- TASK
Convert the material from the line containing "Task: Select the Exam Waiver tab label" up to and including the line containing "[x=684, y=46]" into a JSON list of strings, one string per line and no blank lines. Exclude the pictures.

··· PROVIDED DATA ···

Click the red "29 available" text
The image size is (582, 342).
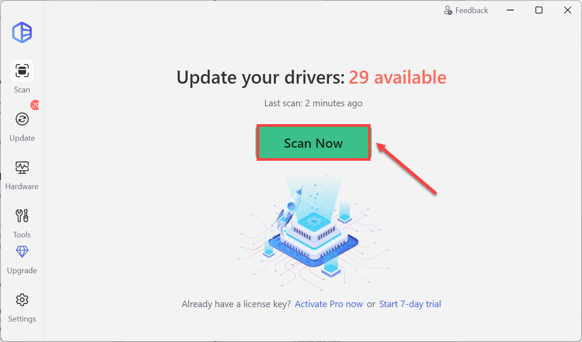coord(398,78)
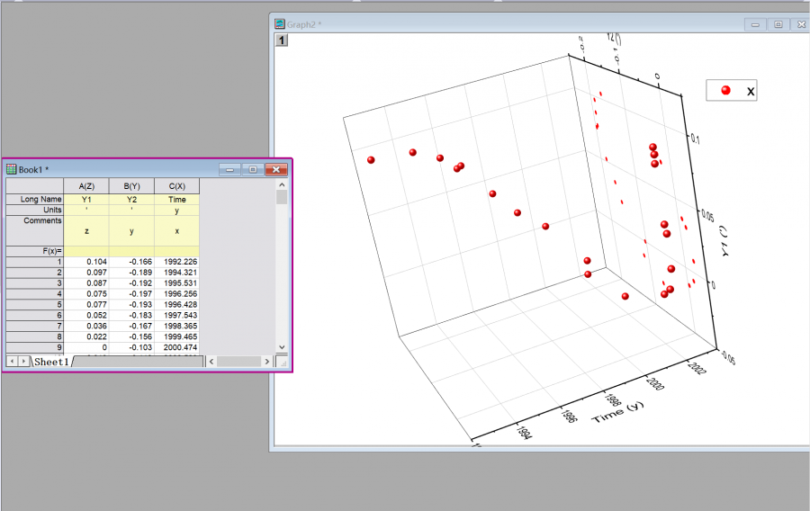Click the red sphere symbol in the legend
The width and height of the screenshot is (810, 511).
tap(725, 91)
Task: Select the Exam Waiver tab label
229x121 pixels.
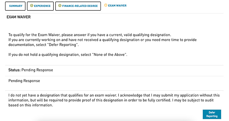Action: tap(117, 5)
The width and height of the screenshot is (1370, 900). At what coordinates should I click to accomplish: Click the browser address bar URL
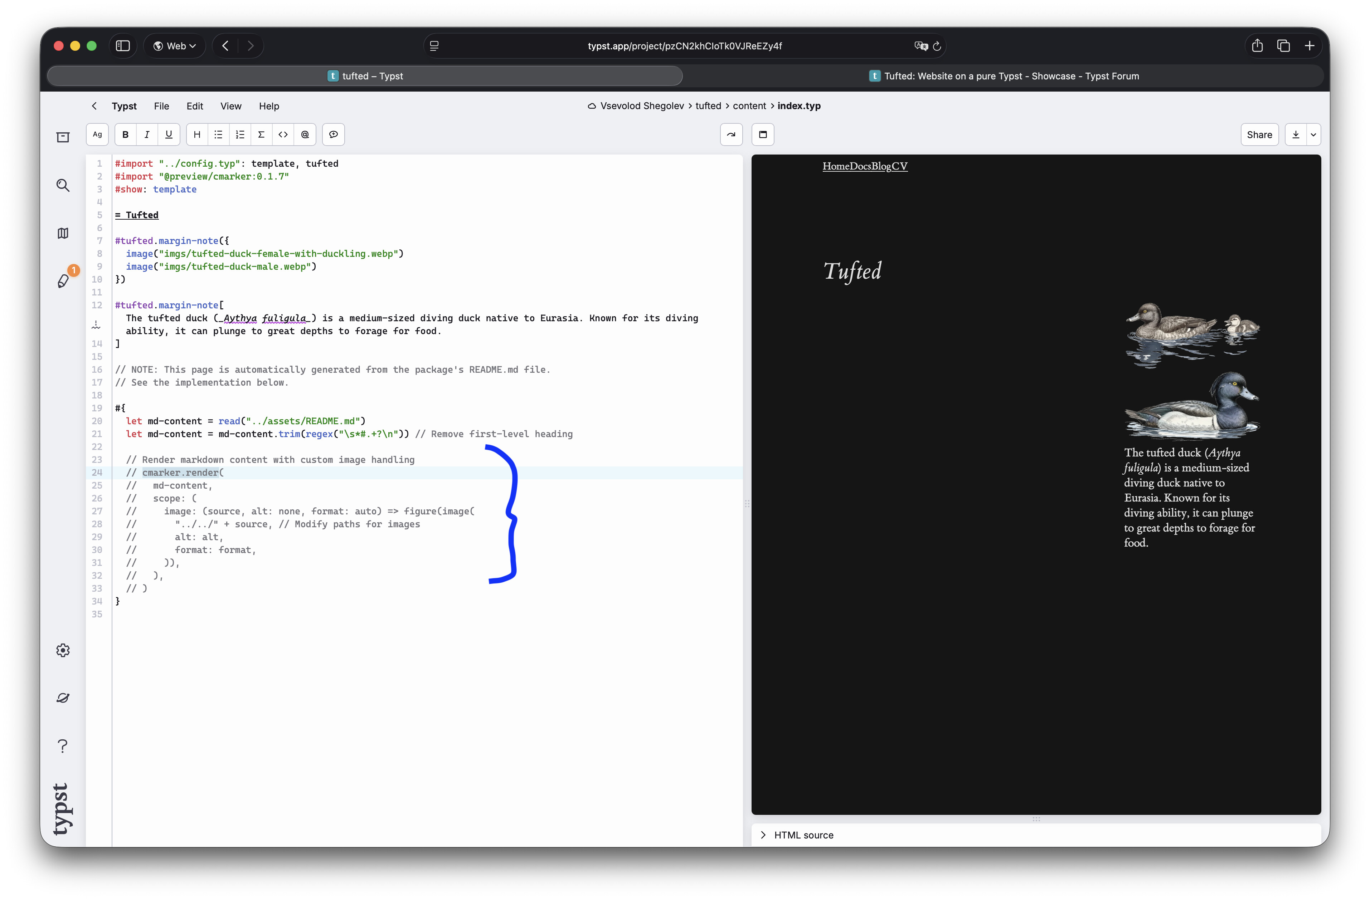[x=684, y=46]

···
··· PROVIDED DATA ···

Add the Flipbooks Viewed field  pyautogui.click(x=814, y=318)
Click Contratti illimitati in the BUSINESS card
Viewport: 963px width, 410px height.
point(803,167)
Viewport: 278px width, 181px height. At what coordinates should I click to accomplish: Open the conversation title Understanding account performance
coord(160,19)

···
··· PROVIDED DATA ···

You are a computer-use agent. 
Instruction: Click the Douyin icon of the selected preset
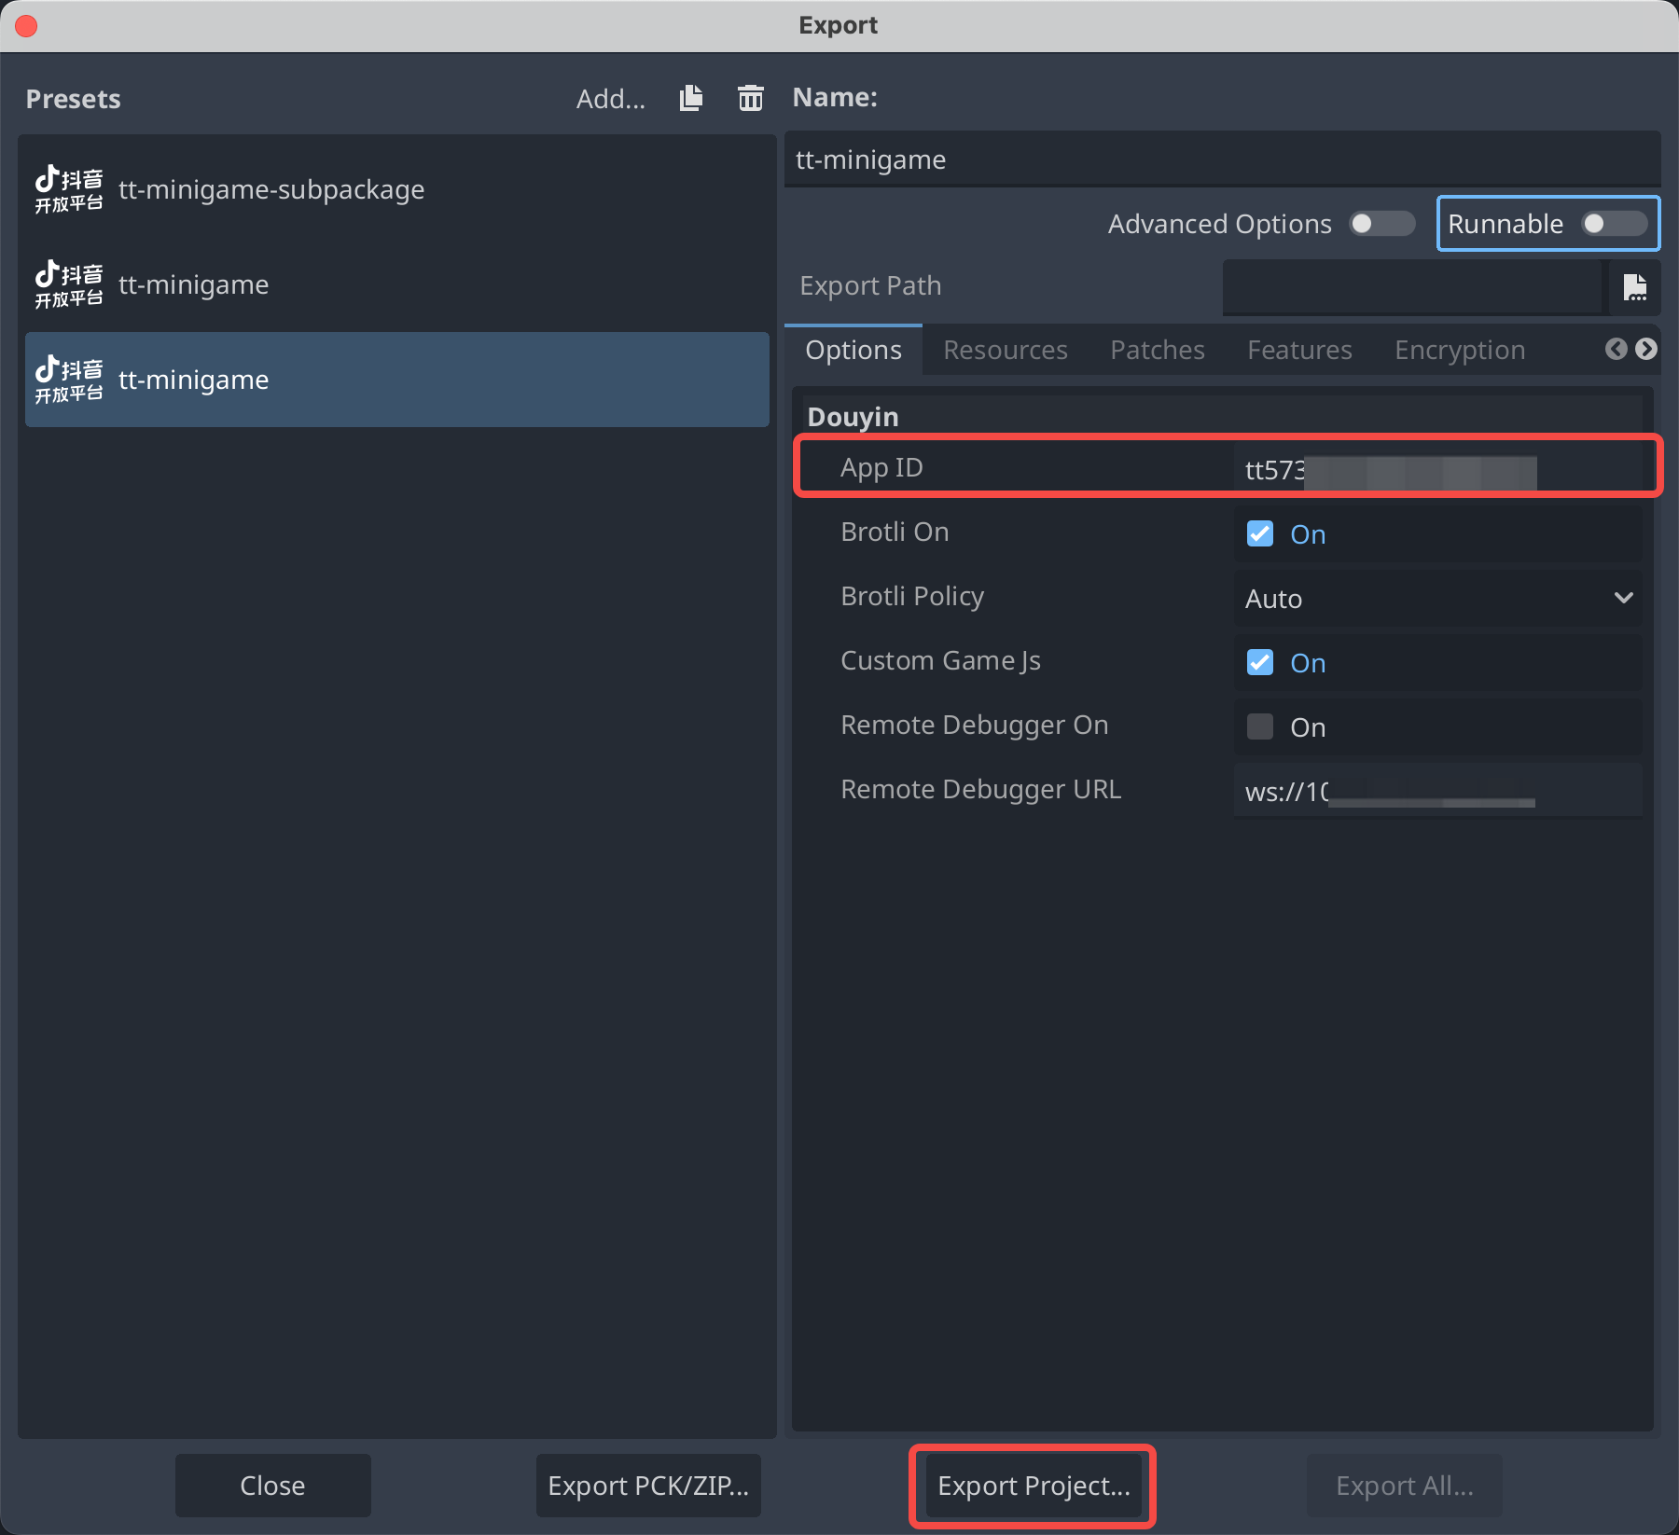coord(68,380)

···

- WORKED SOLUTION
[
  "Task: Select the Exam Waiver tab label",
  "229x121 pixels.",
  "Action: tap(117, 5)",
  "The width and height of the screenshot is (1370, 900). At what coordinates should I click to accomplish: Click the browser address bar URL",
  "[x=684, y=46]"
]